* GOAL
Copy word for word the entries from the line with "Clear the 'stacer' search text" to the line with "tap(11, 536)", leaving out the pictures.

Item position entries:

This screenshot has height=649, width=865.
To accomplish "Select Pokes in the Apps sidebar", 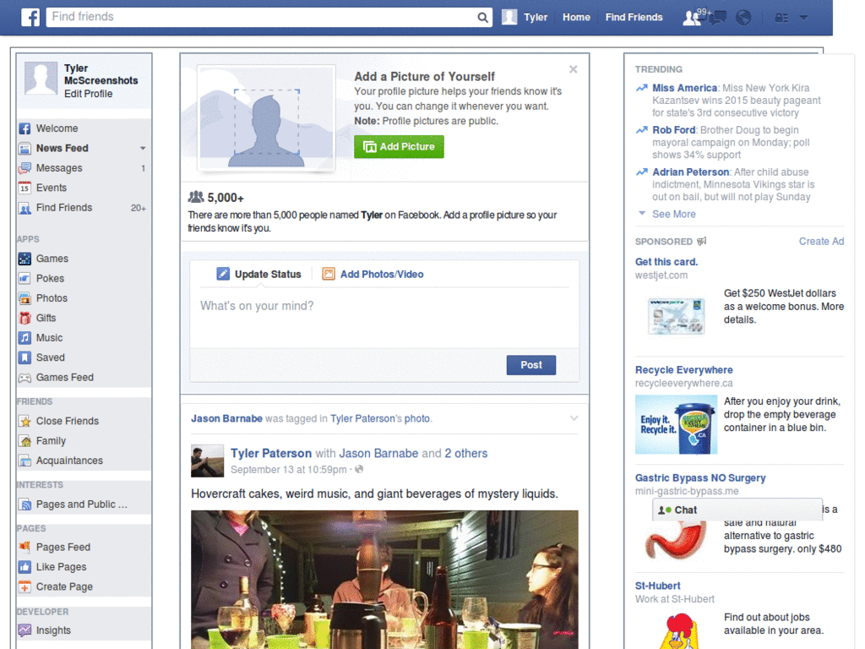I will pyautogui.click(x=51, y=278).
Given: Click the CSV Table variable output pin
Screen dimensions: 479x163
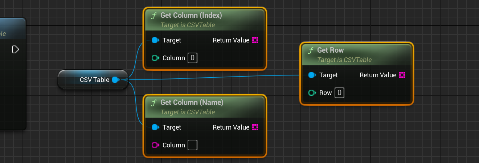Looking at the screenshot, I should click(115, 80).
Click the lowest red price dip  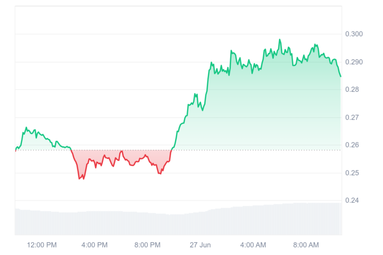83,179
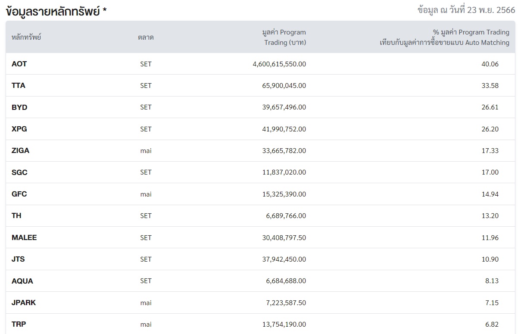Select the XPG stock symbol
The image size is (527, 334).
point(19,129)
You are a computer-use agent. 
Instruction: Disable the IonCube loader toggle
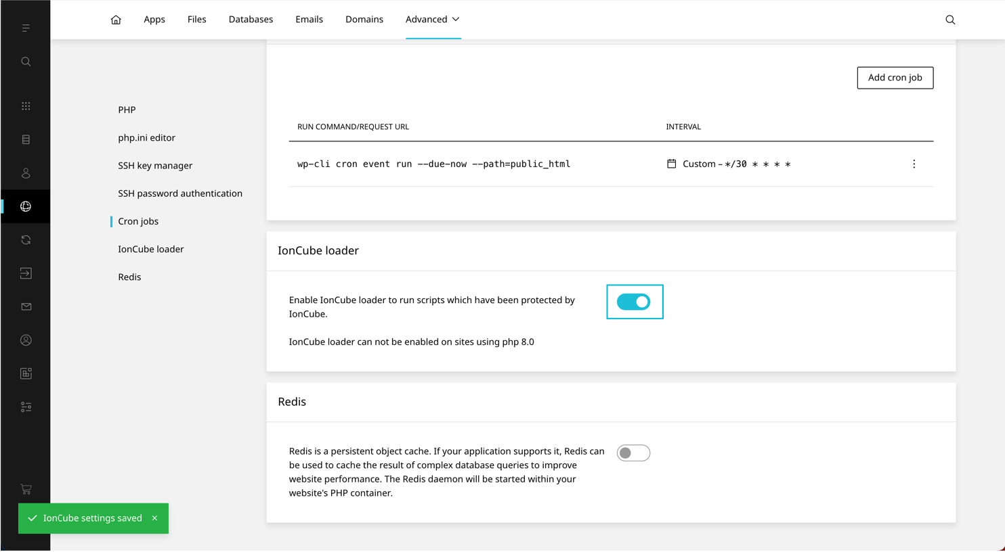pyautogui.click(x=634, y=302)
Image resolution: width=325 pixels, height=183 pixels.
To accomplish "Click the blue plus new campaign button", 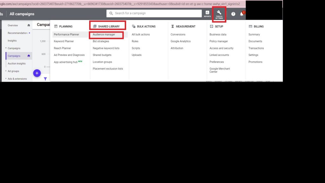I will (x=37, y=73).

==

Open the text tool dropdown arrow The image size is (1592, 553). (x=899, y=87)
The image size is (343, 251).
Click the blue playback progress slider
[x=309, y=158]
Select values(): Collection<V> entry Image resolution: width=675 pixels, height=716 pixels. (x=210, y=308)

---

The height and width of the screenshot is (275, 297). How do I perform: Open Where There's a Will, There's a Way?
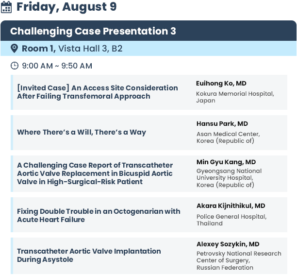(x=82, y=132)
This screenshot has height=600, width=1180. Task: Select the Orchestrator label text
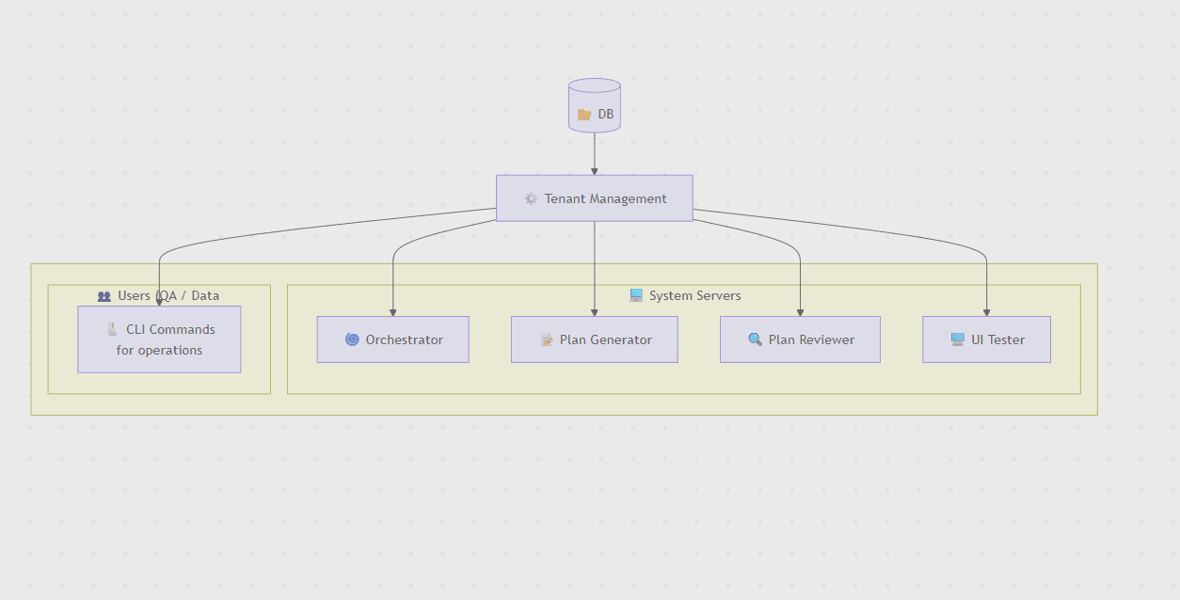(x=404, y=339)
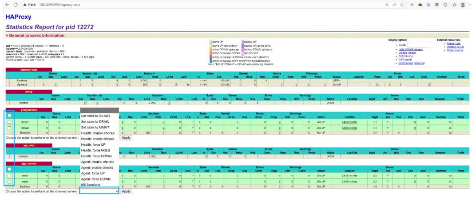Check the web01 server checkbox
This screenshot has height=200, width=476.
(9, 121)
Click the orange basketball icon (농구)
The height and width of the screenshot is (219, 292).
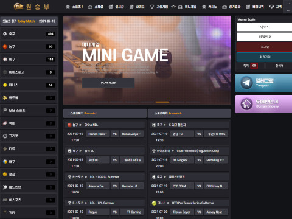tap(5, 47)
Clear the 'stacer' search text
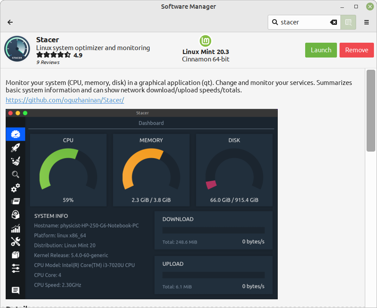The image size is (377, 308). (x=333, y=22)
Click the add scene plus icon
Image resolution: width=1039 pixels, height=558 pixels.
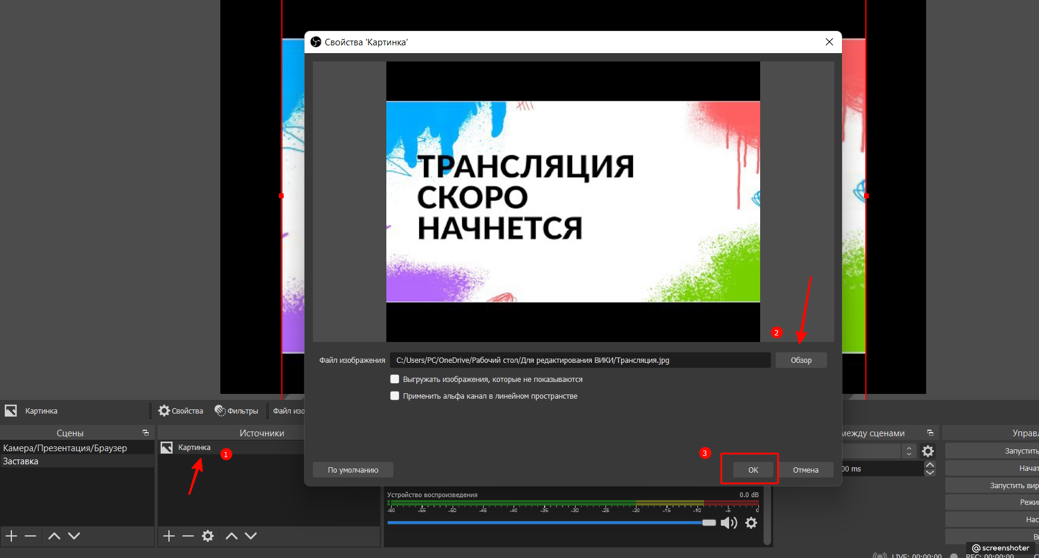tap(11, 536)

* EXERCISE RESPONSE
Clear the 'stacer' search text
The image size is (377, 308). (x=333, y=22)
Click the add scene plus icon
Image resolution: width=1039 pixels, height=558 pixels.
tap(11, 536)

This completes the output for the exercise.